Ce documentaire réalisé par Carole Laganière, créé en parallèle avec le webdocumentaire Gentriville d’Emmanuelle Walter et Marie Sterlin, aborde les diverses facettes de ce phénomène qui touche toutes les grandes villes du monde à travers l’exemple de quelques quartiers montréalais: Hochelaga-Maisonneuve, Saint-Henri, Mile-End, Parc-Extension et Rosemont– La Petite-Patrie, où Carole Laganière a d’ailleurs élu domicile. Elle explique en entrevue au Devoir qu’elle y constate d’importants changements dans le tissu urbain de ce quartier depuis quelques années «qui vont à une vitesse incroyable ».
Pourtant, l’inspiration du documentaire est venue d’ailleurs, un peu plus au sud… «J’ai déjà fait deux films avec des jeunes dans Hochelaga-Maisonneuve, Vues de l’Est et L’Est pour toujours. Et j’avais constaté que pour L’Est pour toujours, la plupart de mes jeunes étaient déménagés dans Montréal-Nord, et pour des raisons financières les familles n’avaient plus les moyens de se loger dans Hochelaga-Maisonneuve. […] J’avais envie de faire un projet sur [la gentrification] dans Hochelaga, mais c’était très vague. Quand les filles [Emmanuelle Walter et Marie Sterlin] m’ont parlé de leur intention de faire un webdoc, je leur ai dit allons-y, et faisons aussi un documentaire. »

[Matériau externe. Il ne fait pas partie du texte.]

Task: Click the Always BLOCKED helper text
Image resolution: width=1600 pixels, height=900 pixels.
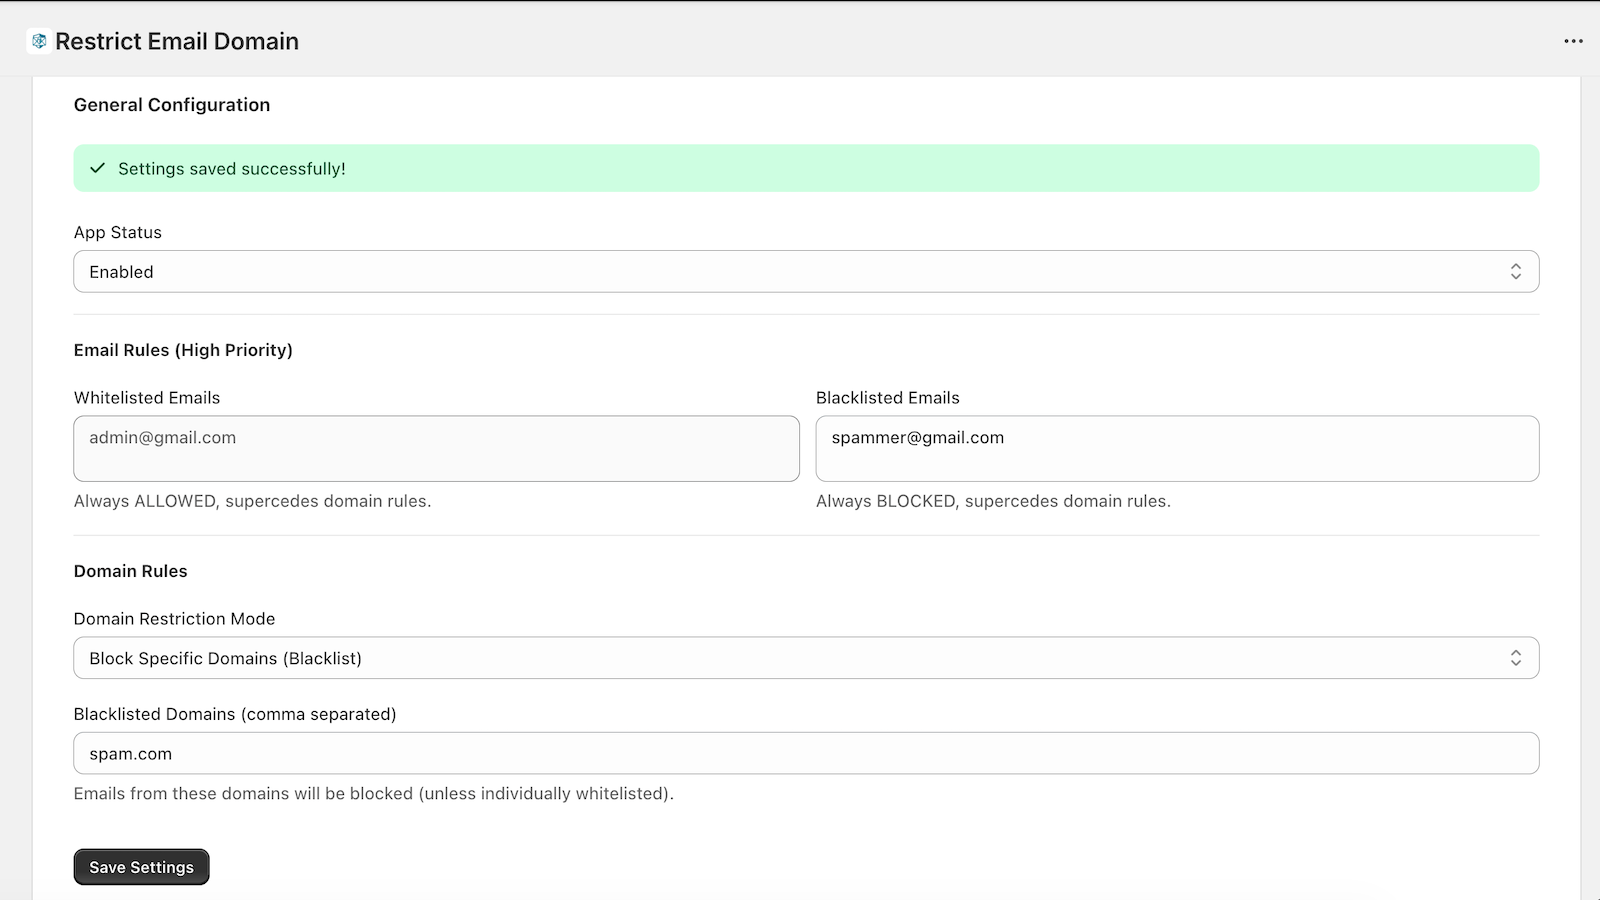Action: click(x=993, y=501)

Quartiers sous tension, et surtout son pendant Web Gentriville, défriche de belle manière tous les champs de l’embourgeoisement que connaissent ces quartiers centraux de la métropole, en donnant autant la parole à des «victimes» du phénomène, des locataires de longue date qu’on tente d’expulser de façon assez expéditive, qu’à ceux qui le symbolisent, plus ou moins volontairement: des petits commerçants qui se sont installés dans ces coins prisés de la ville, espérant rallier autant les nouveaux résidents que les populations «d’origine», des artistes qui font figure de «premiers gentrificateurs», mais qui n’ont rapidement plus les moyens d’y habiter…

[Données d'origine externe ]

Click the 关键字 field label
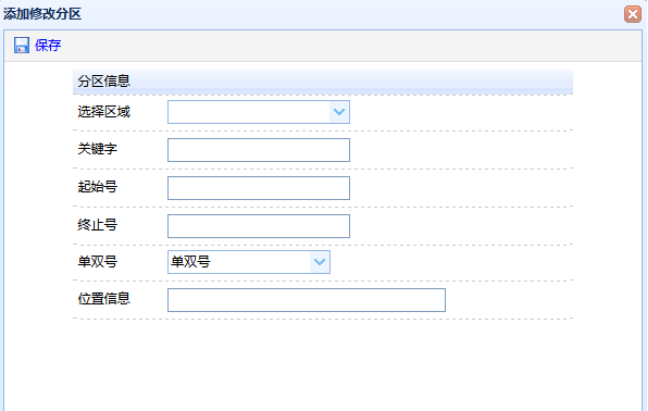The width and height of the screenshot is (648, 411). (98, 149)
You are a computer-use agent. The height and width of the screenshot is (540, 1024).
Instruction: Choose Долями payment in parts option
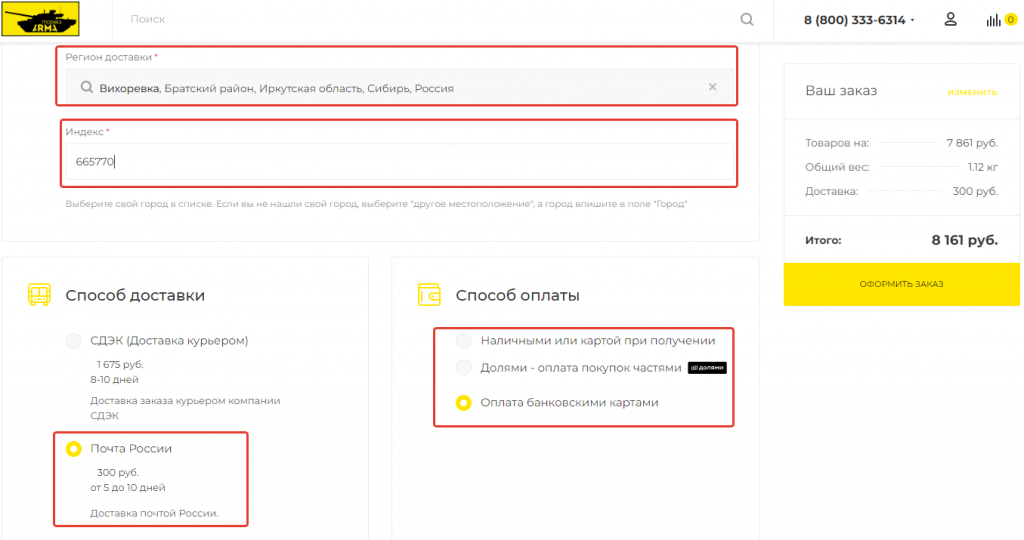(x=463, y=367)

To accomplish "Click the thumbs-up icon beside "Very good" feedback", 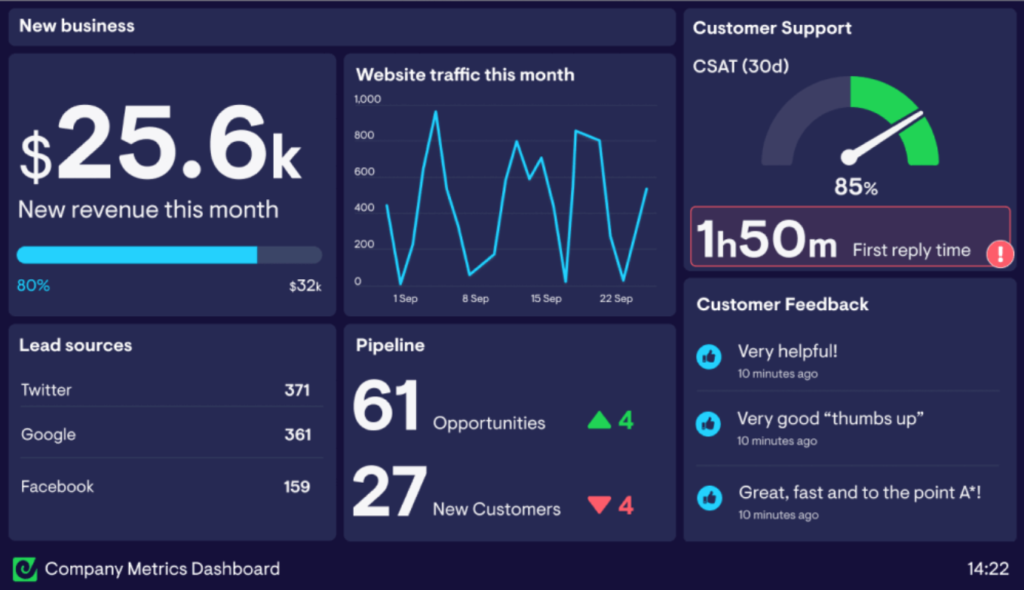I will 708,424.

Il est également question des mouvements de résistance à la gentrification et à ses effets néfastes: ceux organisés au sein d’associations, comme les comités logement, mais aussi ceux plus «anonymes» mais beaucoup plus remarqués: les graffitis et le saccage de murales et de vitrines de commerces «de niche» qui ont élu domicile dans ces quartiers modestes. L’une des victimes de ces actes de vandalisme, qui a vu sa vitrine aspergée de peinture et agrémentée d’un « Bobo décâlisse! On va devenir violentEs», se désole de se faire traiter de la sorte alors qu’il n’est «même pas capable de [s]’acheter un immeuble »…

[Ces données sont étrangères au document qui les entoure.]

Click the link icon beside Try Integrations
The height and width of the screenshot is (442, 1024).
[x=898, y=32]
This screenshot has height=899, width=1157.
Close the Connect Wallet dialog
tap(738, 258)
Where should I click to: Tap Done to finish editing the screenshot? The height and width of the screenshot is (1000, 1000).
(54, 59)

Victimes de gentrification et gentrificateurs «victimes» Complètement condos
La multiplication des projets domiciliaires de condos dans ces quartiers, qui auraient souvent plutôt besoin de logements sociaux ou coopératifs, souvent pointée du doigt dans l’accélération de l’embourgeoisement, est abordée dans le documentaire avec une touche de dérision pas du tout déplaisante. L’émergence de ce type de propriété met certes en danger la mixité sociale, mais permet à certains de «rester en ville» plutôt que de s’exiler en banlieue. La gentrification n’a donc pas que des effets négatifs et ceux qui en sont des acteurs plus ou moins volontaires ne sont pas « individuellement responsables » de ces conséquences fâcheuses, comme l’explique Carole Laganière, qui concède que depuis la réalisation de ce documentaire, «il n’y a plus nécessairement quelque chose de négatif, personnellement associé à ce mot-là». Elle rappelle toutefois qu’il faut « que les pouvoirs publics prennent des mesures pour que la mixité ne soit pas seulement une étape vers la gentrification totale. Que la mixité puisse réellement exister ». Les solutions: voilà un autre sujet qui pourrait très bien faire l’objet d’un documentaire…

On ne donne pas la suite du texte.